On a personal level, the strangest thing about The National's latest undertaking was what it brought into focus: why is this group essential to me?

It took quite a while for The National to become the indie-rock royalty they are today. It seems like it sneaked up on them and their fans, although it was earned early on. In truth, the only surprise is that it didn’t happen on a larger scale sooner. There is something about the arc of this band’s slow and steady growth that makes them all the more relatable and relevant to me and people my age, which falls somewhere between the Dessners and singer Matt Berninger.

The band grew at the same real life pace of non-rock stars, as we were all building our lives and careers. I'm hard-pressed to think of another example of a band that has been there, expanding and growing, as we cleared our 20s, moved into our 30s, and now 40s. The National has been side by side with us, as we navigate adulthood, a changing New York, and a rapidly changing world.

When everyone was moving to Brooklyn after college, the National were moving to that borough too. And now, as we start families and look for more space elsewhere, the National are moving out too. As the music we grew up on in the '80s and '90s matured into the new millennium, The National turned what we loved about those musical heroes into moody, big, intelligent, and sometimes enigmatic songs.

But that wasn’t what caught my ear.

Finding my own musical heroes was largely self-directed and even late by most standards. Classical music figured deeply into my background. My European, NPR-listening, intellectual parents played classical music almost exclusively at home and in the car. My musical training stayed that course, from age four until college, with piano lessons, school chamber choirs, vocal training, and theory and composition. Even when I got hooked on FM radio and classic rock, the Beatles were the only musical common ground I could find with my father, a classically-trained pianist.

My bedroom stereo, the record collections of my friends' parents, and my own car became my oasis away from the sometimes stifling world of notated and orchestrated music. I spent all of high school listening to music from the ‘60s and ‘70s — mostly the Grateful Dead.

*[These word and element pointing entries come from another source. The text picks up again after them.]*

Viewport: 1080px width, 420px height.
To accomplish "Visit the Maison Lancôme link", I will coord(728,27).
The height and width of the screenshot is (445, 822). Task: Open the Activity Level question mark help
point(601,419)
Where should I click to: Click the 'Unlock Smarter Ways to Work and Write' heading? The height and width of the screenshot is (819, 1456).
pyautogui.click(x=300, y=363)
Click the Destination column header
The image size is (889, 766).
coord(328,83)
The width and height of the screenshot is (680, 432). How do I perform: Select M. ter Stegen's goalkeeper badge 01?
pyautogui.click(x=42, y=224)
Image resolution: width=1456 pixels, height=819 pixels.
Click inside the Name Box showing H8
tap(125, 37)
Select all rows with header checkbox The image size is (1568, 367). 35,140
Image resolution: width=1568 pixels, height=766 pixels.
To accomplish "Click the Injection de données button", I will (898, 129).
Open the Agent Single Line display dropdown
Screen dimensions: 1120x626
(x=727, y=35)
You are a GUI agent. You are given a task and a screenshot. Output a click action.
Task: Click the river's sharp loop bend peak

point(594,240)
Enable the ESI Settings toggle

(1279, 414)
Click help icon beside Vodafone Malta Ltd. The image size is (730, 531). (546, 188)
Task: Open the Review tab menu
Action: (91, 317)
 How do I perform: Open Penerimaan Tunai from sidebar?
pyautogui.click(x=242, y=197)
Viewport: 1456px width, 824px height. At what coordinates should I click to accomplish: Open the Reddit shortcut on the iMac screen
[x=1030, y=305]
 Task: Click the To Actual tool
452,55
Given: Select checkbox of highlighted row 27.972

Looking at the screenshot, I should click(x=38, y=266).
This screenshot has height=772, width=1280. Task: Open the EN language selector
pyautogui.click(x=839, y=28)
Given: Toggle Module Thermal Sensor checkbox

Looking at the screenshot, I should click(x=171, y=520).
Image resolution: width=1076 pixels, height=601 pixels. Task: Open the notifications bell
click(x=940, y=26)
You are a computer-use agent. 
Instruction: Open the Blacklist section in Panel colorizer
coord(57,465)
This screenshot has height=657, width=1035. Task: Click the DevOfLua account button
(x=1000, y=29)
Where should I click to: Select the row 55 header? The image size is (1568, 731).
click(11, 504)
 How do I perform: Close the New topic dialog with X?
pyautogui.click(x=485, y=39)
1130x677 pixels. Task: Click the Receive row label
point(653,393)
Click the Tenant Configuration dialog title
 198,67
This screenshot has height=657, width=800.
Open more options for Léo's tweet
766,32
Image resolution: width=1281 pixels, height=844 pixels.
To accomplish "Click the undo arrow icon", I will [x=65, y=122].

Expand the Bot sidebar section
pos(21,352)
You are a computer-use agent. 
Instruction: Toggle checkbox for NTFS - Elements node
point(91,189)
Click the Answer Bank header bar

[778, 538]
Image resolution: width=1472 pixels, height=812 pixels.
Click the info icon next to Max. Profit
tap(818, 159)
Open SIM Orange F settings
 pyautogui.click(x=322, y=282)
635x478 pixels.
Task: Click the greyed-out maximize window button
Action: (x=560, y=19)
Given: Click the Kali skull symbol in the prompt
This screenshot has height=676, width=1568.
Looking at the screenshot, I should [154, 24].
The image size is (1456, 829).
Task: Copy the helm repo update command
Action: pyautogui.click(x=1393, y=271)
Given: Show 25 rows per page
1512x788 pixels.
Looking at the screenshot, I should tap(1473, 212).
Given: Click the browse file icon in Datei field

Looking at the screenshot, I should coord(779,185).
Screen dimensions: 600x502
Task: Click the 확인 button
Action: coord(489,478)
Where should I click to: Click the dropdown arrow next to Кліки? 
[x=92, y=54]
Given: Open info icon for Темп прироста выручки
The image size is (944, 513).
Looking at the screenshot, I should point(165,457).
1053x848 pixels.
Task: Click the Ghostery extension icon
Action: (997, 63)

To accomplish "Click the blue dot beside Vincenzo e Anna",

It was in college that I realized how much modern rock I had to catch up on. In the meantime, the ‘90s were in full swing and alternative radio went from being a passion to a career. So when I first heard The National, the band brought everything together. Knowing that Bryce Dessner, a classical composer and arranger, was in this band made the lack of popular music in my childhood feel like less of a deficit. Instead, my perspective offered a window into what makes The National's sound so grand and sonically rich.

Now, many years later, a much different musical connection with The National has hit home: our mutual, abiding love for the Grateful Dead. The massive, six-hour, 59-track tribute album Day of The Dead is an unprecedented compilation. It took them four years to make it and it's their second collection to benefit the AIDS/HIV organization Red Hot. For the second time since discovering The National's music, something else clicked into place. My sometimes embarrassing, hippie-teenage-Deadhead past has found a comfortable coexistence with my indie-rock-loving present.

Hearing all of these old songs that I loved interpreted by many of my current favorite artists suddenly transformed my years of Jerry-worship into a point of pride. Yes, The National have made the Dead cool (and by proxy, my musical past too). Classical music and the Grateful Dead feels integrated with where I am today.

I recently made a move back home to the Hudson Valley, now splitting my time between New York City and my beloved Catskill Mountains. When I met Aaron Dessner to talk about the Day of the Dead project, I learned that much of the project had been recorded at Dreamland Studios in Woodstock where I once worked, just out of college. Dessner recently made the same decision that I had and left Brooklyn: he sold his Ditmas Park home and now-storied studio in favor of the bucolic surroundings of the Hudson Valley. Most of the band is now dispersed and out of Brooklyn with their wives and kids. It makes sense. It's what so many of us are doing at this stage of our lives.

And what a long, strange trip it’s been.